Gather around, children.  It’s story time.

Once upon a time, a young man was doing construction work on an island in the Pacific when the Japanese attacked and, after a long standoff that has been called the “Alamo of the Pacific,” captured everyone on the island.  Our hero spent the next three and a half years in a prisoner of war camp during World War II.

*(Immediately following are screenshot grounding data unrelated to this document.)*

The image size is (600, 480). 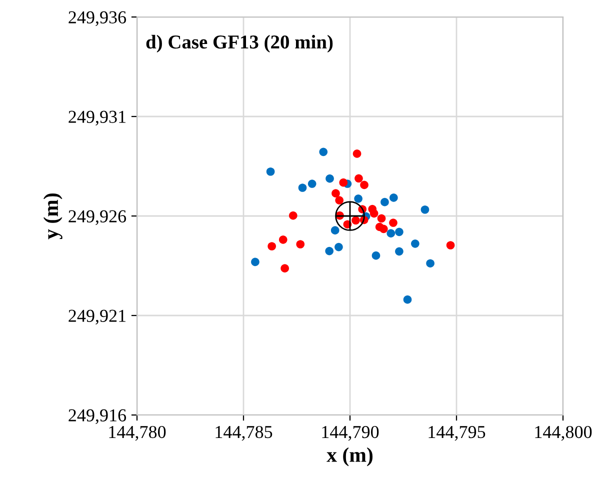 I want to click on x-tick-label: 144,795, so click(x=457, y=434). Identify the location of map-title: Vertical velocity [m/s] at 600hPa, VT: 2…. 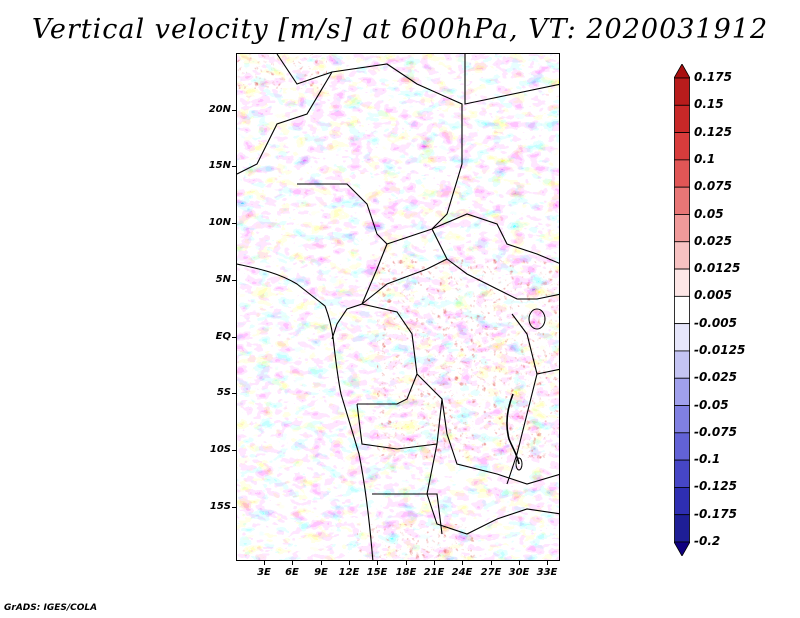
(400, 30).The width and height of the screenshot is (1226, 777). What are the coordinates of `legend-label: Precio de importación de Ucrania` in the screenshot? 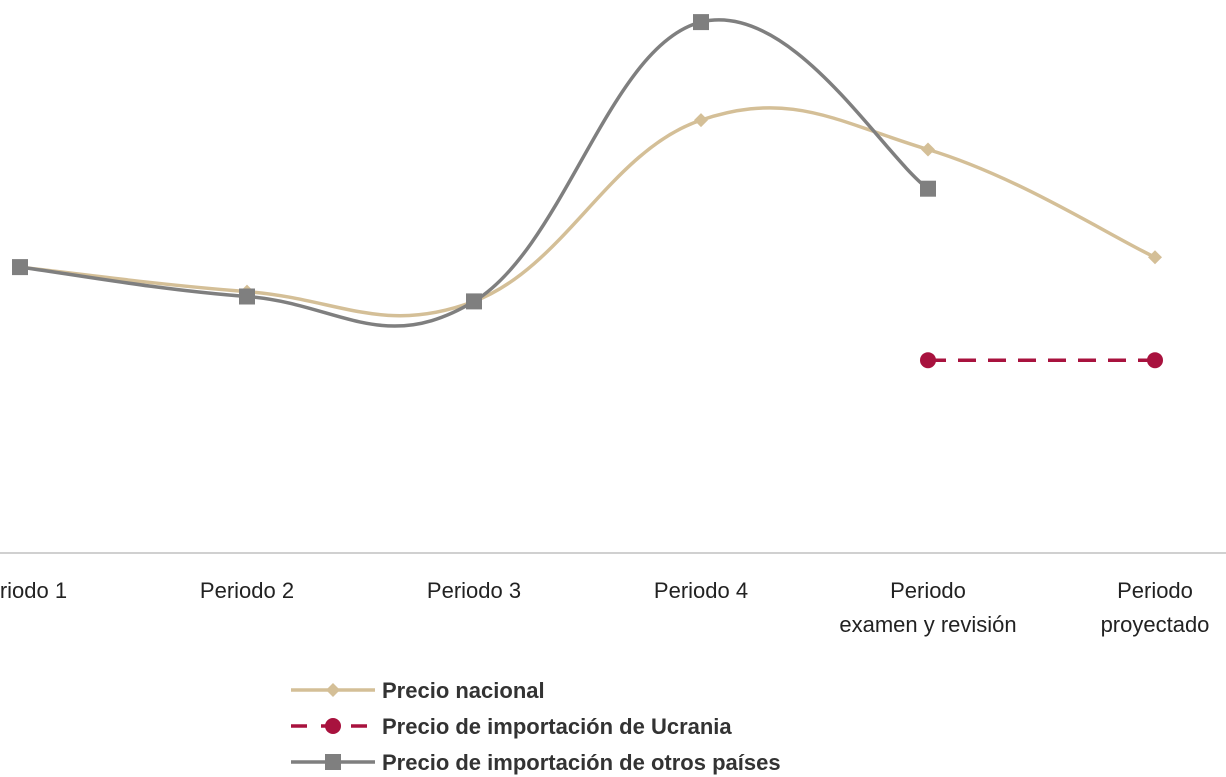 It's located at (557, 726).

His ingenuity allowed him to survive and even flourish during those grueling years.  One day, his Japanese captors were transporting him from one coastal Chinese prison camp to another, via train, when he decided to escape.  He managed to get past defenses and slip out a window, jumping into the night.  For weeks afterward, he skirted through the wilderness, until Chinese communists captured him…and helped him get back home.  When he made it to an American base, he met a young Chinese revolutionary named Mao Zedong.  After returning to the States, he would go on to become a stake president in the LDS Church, and the mayor of North Las Vegas, as well as being awarded high honors by the government and being featured on a special on the History Channel.

This is a true story, and it’s related in Rescued By MaoIt’s the adventure of Bill Taylor, who, as the first president of my local stake of the LDS Church, and a former mayor of my city of North Las Vegas, is a prominent figure in my area’s heritage.  And I’d never heard of him until last month, when my current stake president mentioned this book in a meeting we had.  So I picked it up from the library and found it very worthwhile.  (The stake president also recommended Big Russ and Me, which I’m currently reading.  He must enjoy WWII-era memoirs.)

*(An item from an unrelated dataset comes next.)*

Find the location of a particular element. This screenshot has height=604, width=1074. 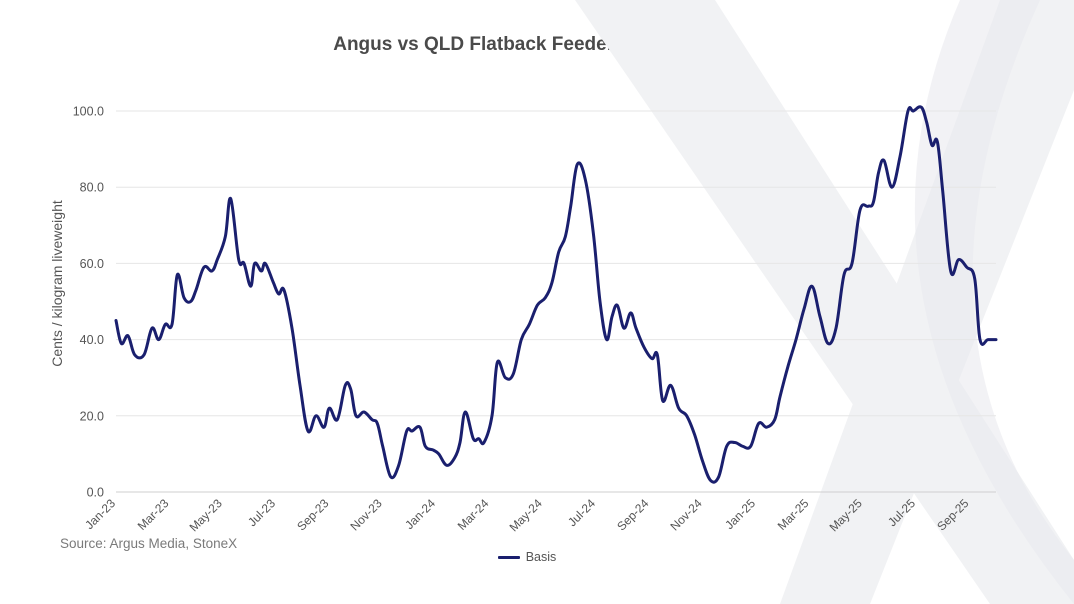

x-tick-label: May-23 is located at coordinates (206, 515).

Taylor never tries to make himself seem heroic, which makes his exploits come across as all the more gripping; the only thing better than an action hero is a realistic action hero.  He is also quite frank about his mistakes and bad habits as a young man, and even though he doesn’t dwell on it or become preachy, it is fascinating to read about the spiritual growth he experienced by counting his blessings and seeking strength from God in the midst of such terrible suffering. 

Taylor writes the kind of sharp, immediate history of WWII that could only have been written by one who lived through it; I learned more about that period from his brisk summaries than I had in all the textbooks I’d ever read.  And during his narrative of being a prisoner of war, the best parts were actually the little explanatory interludes, where he would shed light on Asian culture, tell an amusing anecdote about something that briefly lightened the atmosphere in that wretched place, or clarify the background of the politics involved.  I had known that, historically, Japan and China have tended to be enemies, but Taylor’s analysis–outsider though he is–is refreshingly clear. 

My only two disappointments with the book are, first, that his simple, homespun writing style, which is usually what makes the text so easy to engage, sometimes lapses into outright stiltedness, relying on cliches and clunky phrasing to progress, and, second, that at the end, he neglects to temper his early praise of Mao by mentioning that he would go on to become one of the bloodiest butchers of the 20th century.  It seems like a pretty major oversight, and clouded what should have been a storybook conclusion.

Still, this earnest portrait of the suffering and aftermath of war from the perspective of one who lived its worst is a powerful, important, and occasionally stunning reminder that the past is never dead and, indeed, can’t be.